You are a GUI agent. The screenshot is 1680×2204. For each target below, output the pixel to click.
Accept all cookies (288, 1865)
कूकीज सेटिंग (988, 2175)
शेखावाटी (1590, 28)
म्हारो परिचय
=-=-=-=-=
Problem: Restate every record word for word.

Written reply:
You are a GUI agent. The screenshot is 1680×2204. For each target below, output the pixel to click.
Accept all cookies (288, 1865)
कूकीज सेटिंग (988, 2175)
शेखावाटी (1590, 28)
म्हारो परिचय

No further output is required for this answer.